== TEXT SEGMENT

Here are some of my favorite tips:
Mr. Freaky Frugal was the first to suggest meditation:
Try meditating just before going to bed. It will slow down your brain.
Reader Kent suggested music:
I have a go to fall asleep album for nights where my mind won’t stop thinking (Miles Davis, Kind of Blue). I just focus on following the notes of the solo’s and that helps me stop thinking about anything else just because I’m so intensely listening.
The PoP’s swear by smelly gym socks valerian:
The best thing that I have found that helps me quiet these thoughts and get some rest are valerian root capsules. It’s an herbal supplement that’s sometimes recommended for anxiety and sleep. My doctor recommended it years ago. Yes, the capsules smell like gym socks that have been used for several days and spent the rest of the week ripening at the bottom of a laundry hamper… but I just swallow them and wash my hands to get rid of the smell on them.
Mr. Crazy Sleepy Kicks rubs it in:
These days I’m more worried that I sleep too much. Is 10 hours a night excessive?
Tonya from Budget and the Beach:
Not only can sleep affect your motivation, but it can cause hormones to be released that make you want to eat more…and not carrot sticks.
I can totally relate to this. I feel like hell I’m tired.
Reader S.G.:
When there is something particularly stressful that just keeps pulling at me sometimes I just have to let it take hold with a conscious thought of “Can I work through anything valuable right now?” Sometimes big things need some quiet time away from distraction for you to work through it mentally and the dark right before sleep can be a good time to tackle things and go to bed at peace. Sometimes you have to tell yourself “Thinking about this right now isn’t productive. Sleep is more important.” and consciously set it aside.
This comment hits close to the core of my issue. I just have to tell my brain to shut it down. Along the same lines, Reader Wendy had a great suggestion:
Use a paper notepad or journal to jot down anything on your mental ‘to do’ list or that is worrying you…trust that your morning-self will take care of it
I didn’t realize the importance of changing my alarm clock, but that’s a factor. A habit is built from: trigger => action => reward. It operates below the level of conscious thought. Thus a new alarm (in this case using a new iPhone app as an alarm) triggered me to get up, and start walking on the treadmill for 20,000 steps BEFORE I could wake up enough to realize I was exercising. The reward was seeing the little Fitbit animations (silly, i know) move to green with activity.

====
== DATA

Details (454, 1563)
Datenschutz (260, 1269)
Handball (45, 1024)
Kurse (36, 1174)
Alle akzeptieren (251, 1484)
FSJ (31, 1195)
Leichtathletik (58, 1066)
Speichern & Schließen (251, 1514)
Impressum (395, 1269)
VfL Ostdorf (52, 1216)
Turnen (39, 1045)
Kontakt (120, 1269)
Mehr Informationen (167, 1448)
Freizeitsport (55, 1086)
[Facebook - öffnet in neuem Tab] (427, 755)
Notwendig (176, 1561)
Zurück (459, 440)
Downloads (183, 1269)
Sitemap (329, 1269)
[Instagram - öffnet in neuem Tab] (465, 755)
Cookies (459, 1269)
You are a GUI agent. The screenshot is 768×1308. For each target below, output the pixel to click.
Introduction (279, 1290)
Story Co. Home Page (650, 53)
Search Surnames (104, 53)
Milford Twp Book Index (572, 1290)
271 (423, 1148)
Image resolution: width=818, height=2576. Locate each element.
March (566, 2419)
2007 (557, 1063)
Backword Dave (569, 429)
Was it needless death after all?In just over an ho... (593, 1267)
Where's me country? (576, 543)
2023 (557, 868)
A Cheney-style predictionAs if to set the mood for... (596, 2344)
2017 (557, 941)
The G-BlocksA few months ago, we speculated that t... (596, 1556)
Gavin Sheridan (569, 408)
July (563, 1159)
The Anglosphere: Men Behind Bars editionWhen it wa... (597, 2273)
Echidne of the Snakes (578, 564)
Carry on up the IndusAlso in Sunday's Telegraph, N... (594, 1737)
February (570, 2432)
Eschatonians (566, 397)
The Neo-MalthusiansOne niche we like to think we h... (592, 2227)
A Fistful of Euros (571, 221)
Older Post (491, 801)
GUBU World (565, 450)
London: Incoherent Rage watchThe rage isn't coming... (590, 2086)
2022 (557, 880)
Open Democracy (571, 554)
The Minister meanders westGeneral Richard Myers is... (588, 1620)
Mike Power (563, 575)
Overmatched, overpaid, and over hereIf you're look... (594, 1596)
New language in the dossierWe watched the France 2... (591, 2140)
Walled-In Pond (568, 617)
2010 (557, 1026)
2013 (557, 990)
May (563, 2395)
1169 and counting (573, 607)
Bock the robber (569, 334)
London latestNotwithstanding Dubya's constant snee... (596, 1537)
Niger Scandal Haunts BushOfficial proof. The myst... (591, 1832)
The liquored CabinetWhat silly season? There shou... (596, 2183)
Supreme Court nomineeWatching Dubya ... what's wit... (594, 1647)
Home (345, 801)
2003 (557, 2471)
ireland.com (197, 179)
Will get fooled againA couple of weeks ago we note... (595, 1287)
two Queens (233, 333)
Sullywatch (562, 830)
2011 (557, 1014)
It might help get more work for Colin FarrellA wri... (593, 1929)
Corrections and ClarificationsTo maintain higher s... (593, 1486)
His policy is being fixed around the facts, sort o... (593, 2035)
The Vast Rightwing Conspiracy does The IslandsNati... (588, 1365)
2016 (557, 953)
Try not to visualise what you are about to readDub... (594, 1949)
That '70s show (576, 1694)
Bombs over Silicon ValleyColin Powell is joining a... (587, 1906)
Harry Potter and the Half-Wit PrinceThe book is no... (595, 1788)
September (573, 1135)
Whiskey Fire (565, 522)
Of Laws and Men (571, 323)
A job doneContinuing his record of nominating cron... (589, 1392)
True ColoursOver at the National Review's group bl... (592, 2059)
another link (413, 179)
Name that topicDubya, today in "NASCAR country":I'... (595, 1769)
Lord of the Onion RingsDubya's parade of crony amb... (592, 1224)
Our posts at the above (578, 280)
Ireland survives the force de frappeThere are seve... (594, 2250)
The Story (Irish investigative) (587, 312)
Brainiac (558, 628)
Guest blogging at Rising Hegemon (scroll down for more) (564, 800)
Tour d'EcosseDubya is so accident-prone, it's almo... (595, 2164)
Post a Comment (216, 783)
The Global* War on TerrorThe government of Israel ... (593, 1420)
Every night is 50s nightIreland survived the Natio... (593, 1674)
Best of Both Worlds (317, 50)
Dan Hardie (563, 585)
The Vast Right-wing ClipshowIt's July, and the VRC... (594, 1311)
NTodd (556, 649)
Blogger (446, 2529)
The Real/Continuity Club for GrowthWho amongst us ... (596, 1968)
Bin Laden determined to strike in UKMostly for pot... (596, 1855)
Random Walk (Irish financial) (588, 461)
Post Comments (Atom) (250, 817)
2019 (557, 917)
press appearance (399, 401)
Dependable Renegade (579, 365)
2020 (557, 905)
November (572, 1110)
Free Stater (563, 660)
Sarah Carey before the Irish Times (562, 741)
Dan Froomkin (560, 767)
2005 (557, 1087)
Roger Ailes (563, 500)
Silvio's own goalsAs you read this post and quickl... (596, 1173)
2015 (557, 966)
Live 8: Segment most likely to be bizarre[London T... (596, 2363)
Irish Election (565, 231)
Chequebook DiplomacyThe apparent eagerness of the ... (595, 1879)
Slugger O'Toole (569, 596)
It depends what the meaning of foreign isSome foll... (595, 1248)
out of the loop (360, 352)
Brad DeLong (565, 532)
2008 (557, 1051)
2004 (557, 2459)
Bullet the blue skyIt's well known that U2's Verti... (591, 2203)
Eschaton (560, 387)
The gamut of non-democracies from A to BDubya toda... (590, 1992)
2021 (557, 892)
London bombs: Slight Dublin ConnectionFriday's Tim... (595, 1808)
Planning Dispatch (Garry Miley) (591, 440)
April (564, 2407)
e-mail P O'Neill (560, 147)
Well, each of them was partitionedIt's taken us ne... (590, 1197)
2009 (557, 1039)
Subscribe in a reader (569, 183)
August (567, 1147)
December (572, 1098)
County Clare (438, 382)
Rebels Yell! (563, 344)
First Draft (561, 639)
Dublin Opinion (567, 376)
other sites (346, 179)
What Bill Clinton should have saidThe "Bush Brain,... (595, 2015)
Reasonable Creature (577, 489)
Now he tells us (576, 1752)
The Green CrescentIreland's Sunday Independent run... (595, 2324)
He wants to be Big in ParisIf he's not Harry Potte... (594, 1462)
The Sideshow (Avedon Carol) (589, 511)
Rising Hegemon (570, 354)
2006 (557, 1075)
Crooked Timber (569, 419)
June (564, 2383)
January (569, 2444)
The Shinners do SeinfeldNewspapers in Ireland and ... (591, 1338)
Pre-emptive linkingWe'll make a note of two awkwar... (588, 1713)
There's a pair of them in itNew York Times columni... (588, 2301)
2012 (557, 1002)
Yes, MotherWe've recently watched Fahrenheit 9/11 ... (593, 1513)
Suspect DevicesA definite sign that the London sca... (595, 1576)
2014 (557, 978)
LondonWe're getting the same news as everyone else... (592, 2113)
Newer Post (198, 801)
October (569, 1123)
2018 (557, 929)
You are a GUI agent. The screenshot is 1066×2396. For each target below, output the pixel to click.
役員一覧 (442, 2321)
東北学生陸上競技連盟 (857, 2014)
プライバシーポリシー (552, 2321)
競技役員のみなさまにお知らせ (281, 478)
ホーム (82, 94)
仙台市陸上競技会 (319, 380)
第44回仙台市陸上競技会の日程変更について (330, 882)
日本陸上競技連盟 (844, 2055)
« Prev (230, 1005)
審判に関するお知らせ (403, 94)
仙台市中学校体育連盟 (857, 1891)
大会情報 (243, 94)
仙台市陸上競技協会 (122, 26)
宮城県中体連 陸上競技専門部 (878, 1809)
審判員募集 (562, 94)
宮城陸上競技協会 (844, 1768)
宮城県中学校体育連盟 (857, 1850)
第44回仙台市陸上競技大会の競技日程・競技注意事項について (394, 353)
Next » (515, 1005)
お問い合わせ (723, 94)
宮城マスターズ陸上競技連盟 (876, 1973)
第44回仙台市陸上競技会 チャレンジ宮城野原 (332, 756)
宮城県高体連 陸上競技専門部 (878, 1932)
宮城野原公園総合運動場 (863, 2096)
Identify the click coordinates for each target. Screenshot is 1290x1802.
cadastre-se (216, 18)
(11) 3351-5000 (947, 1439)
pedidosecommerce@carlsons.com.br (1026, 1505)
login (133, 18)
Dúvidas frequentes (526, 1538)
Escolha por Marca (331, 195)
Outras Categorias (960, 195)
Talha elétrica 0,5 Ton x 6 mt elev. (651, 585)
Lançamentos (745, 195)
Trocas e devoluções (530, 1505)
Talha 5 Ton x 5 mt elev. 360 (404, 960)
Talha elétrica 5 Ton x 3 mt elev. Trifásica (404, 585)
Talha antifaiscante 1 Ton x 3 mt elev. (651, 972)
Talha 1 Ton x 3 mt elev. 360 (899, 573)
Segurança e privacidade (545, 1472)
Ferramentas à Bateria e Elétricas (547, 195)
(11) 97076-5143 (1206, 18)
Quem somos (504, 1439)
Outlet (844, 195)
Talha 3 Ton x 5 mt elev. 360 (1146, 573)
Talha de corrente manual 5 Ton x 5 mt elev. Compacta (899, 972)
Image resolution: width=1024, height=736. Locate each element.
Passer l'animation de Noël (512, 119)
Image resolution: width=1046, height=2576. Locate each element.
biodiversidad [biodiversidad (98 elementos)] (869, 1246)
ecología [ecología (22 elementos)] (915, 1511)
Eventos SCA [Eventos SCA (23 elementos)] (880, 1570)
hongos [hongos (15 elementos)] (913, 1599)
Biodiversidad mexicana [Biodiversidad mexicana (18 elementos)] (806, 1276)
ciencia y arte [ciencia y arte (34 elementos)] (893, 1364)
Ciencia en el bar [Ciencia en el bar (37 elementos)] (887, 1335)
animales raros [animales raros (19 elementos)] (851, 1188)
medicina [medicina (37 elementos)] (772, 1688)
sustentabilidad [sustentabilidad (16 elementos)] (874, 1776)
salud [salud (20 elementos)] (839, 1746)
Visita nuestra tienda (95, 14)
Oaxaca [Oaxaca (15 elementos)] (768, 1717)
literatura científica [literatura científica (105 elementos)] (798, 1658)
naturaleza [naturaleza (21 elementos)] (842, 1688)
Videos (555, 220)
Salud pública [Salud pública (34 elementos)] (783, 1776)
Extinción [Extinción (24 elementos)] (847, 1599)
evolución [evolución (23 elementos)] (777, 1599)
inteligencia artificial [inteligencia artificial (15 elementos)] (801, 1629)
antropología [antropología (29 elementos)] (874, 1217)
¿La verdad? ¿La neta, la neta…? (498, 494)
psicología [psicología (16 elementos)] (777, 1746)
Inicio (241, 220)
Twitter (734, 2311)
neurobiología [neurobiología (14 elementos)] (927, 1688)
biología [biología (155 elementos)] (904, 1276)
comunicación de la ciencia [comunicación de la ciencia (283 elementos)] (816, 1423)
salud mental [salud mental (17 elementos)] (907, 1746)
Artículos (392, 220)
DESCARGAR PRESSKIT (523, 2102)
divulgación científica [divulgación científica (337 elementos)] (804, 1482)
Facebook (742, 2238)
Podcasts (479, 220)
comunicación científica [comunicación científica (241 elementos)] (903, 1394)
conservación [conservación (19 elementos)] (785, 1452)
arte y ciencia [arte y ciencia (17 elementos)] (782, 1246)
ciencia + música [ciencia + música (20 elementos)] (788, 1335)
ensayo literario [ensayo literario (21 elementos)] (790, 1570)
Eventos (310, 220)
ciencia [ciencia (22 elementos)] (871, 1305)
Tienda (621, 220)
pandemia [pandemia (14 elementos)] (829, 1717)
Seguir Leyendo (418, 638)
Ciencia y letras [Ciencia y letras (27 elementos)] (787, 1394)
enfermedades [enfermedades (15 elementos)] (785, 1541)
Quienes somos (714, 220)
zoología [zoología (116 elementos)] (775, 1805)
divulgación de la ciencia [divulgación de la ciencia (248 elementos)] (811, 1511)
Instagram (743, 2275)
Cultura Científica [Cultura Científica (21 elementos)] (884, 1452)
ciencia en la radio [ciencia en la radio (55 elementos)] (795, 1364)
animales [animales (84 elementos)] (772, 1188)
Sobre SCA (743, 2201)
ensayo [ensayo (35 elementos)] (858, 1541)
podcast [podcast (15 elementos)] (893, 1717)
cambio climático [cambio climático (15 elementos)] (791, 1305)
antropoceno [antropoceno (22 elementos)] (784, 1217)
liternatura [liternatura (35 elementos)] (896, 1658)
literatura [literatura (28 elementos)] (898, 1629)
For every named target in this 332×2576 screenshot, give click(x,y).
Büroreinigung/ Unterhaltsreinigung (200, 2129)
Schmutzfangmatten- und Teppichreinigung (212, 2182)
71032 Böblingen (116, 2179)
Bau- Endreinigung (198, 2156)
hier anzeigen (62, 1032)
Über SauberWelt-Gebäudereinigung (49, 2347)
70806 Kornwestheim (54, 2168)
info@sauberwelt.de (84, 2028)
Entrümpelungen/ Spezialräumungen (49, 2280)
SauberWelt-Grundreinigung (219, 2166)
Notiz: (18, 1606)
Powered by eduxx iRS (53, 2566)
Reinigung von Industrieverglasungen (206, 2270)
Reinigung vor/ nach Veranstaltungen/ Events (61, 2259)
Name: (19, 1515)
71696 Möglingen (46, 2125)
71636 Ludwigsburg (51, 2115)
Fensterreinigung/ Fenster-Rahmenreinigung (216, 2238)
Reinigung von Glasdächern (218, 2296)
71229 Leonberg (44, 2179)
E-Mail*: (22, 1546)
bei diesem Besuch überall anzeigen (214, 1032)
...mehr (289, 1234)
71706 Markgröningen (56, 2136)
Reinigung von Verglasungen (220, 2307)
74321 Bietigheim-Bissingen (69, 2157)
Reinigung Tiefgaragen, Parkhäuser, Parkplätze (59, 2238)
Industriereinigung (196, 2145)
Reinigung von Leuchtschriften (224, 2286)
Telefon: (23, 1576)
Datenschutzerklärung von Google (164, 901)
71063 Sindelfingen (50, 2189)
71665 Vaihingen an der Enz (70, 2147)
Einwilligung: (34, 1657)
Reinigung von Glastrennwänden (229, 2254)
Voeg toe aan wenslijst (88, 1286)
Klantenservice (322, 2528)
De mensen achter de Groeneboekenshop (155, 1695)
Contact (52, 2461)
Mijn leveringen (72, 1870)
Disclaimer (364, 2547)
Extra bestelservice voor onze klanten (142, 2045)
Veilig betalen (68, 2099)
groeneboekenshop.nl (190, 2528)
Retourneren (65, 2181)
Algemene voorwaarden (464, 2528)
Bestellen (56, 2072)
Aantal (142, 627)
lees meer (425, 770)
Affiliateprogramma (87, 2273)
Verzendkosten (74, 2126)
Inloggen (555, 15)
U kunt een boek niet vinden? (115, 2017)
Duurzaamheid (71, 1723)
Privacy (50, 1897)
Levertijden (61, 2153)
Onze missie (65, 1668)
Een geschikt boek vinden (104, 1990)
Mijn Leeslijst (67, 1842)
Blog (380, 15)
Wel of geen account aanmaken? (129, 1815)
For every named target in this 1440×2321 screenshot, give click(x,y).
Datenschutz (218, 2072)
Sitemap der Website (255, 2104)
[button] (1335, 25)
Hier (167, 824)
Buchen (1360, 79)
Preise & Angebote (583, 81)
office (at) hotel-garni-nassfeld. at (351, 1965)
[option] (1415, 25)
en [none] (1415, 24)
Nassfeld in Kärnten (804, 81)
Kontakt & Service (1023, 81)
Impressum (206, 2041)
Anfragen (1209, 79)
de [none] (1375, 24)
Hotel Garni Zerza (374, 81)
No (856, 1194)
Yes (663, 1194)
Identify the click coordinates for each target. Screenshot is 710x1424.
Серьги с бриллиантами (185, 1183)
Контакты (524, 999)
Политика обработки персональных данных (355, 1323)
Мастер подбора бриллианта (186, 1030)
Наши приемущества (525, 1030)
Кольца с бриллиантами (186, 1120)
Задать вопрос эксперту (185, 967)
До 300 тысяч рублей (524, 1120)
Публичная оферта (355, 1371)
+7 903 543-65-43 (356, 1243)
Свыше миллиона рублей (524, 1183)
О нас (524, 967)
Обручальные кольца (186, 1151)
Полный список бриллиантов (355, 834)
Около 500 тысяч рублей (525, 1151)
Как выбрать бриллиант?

====

- **REQUEST 1**
In the sleep tips text, which album does Reader Kent use to fall asleep?
- **REQUEST 2**
Set down, word for word, the passage of the sleep tips text that begins at the words "The PoP’s swear" and stops after the words "a night excessive?".

- **FULL RESPONSE 1**
Miles Davis, Kind of Blue.

- **FULL RESPONSE 2**
The PoP’s swear by smelly gym socks valerian:
The best thing that I have found that helps me quiet these thoughts and get some rest are valerian root capsules. It’s an herbal supplement that’s sometimes recommended for anxiety and sleep. My doctor recommended it years ago. Yes, the capsules smell like gym socks that have been used for several days and spent the rest of the week ripening at the bottom of a laundry hamper… but I just swallow them and wash my hands to get rid of the smell on them.
Mr. Crazy Sleepy Kicks rubs it in:
These days I’m more worried that I sleep too much. Is 10 hours a night excessive?